The large-scale distributions of dissolved and total Fe in surface and deep waters of the Antarctic Circumpolar Current exhibit strong relationships with hydrography and biological processes. The mean dissolved Fe concentrations are low in surface waters of the Antarctic Circumpolar Current (0.31–0.49 nM, with a minimum of 0.17 nM) and higher (averaging 1.11.9 nM) in the Polar Frontal region. Enhanced dissolved surface water concentrations in the Polar Frontal region are attributed to input from the continental shelf and coincide with phytoplankton spring blooms of large diatoms. The effects of sea-ice melting and iceberg melting on the Fe concentrations were relatively small. Dissolved deep-water concentrations ( > 400 m) in the Antarctic Circumpolar Current ranged from 0.4 to 2.8 nM. Circumpolar Deep Water has relatively high dissolved Fe concentrations in the Polar Frontal region (0.4–2.8 nM) compared with deep waters further to the south (0.6–1.1 nM).
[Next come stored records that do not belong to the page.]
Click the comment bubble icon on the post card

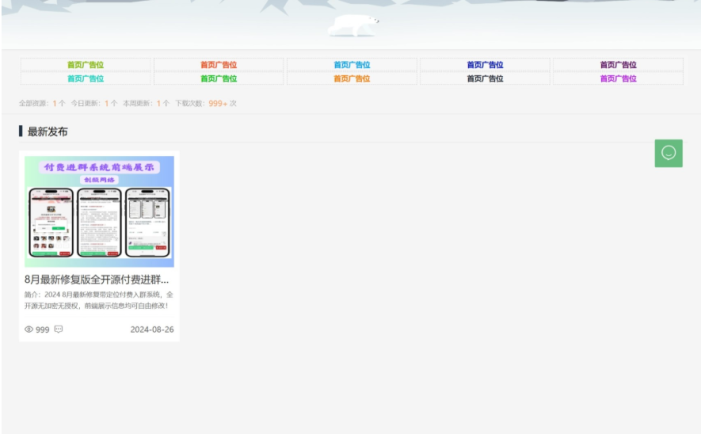click(58, 329)
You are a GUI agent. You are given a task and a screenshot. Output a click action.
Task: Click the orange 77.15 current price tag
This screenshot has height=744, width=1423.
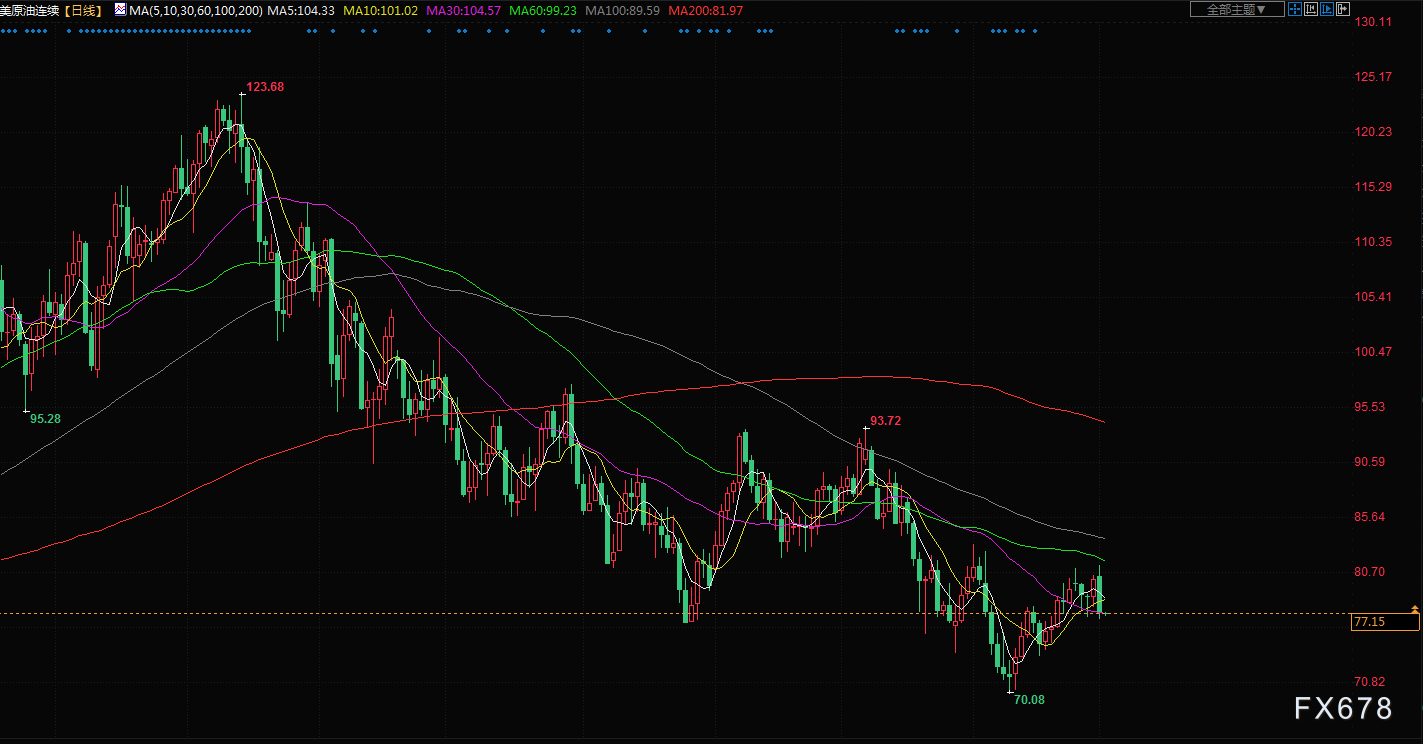1384,622
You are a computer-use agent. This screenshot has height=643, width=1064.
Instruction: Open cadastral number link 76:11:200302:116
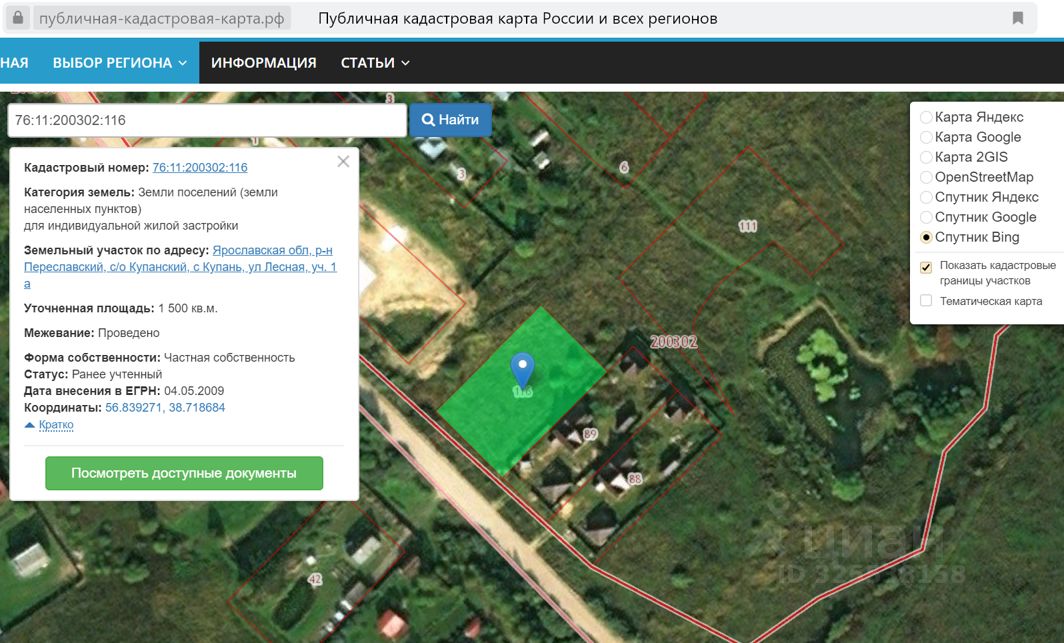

Similarly, total dissolvable (unfiltered) Fe concentrations in the Upper Circumpolar Deep Water tend to decrease southward from the Polar Frontal region. In the Lower Circumpolar Deep Water total dissolvable Fe concentrations are higher than in the Upper Circumpolar Deep Water due to the existing nepheloid layer and sources on the Mid-Atlantic Ridge. Dissolved and total dissolvable Fe concentrations in the Antarctic Bottom Water are higher than those of other water masses in the Antarctic Circumpolar Current, consistent with the nepheloid layer as well as diagenetic input from shelf sediments. The High-Nutrient/Low-Chlorophyll areas of the Antarctic Ocean and northeast Pacific Ocean have different major Fe input sources of similar magnitude. In the Antarctic Circumpolar Current upward transport of Fe is the main input source, whereas in the North Pacific Ocean, aerosols are the dominant source.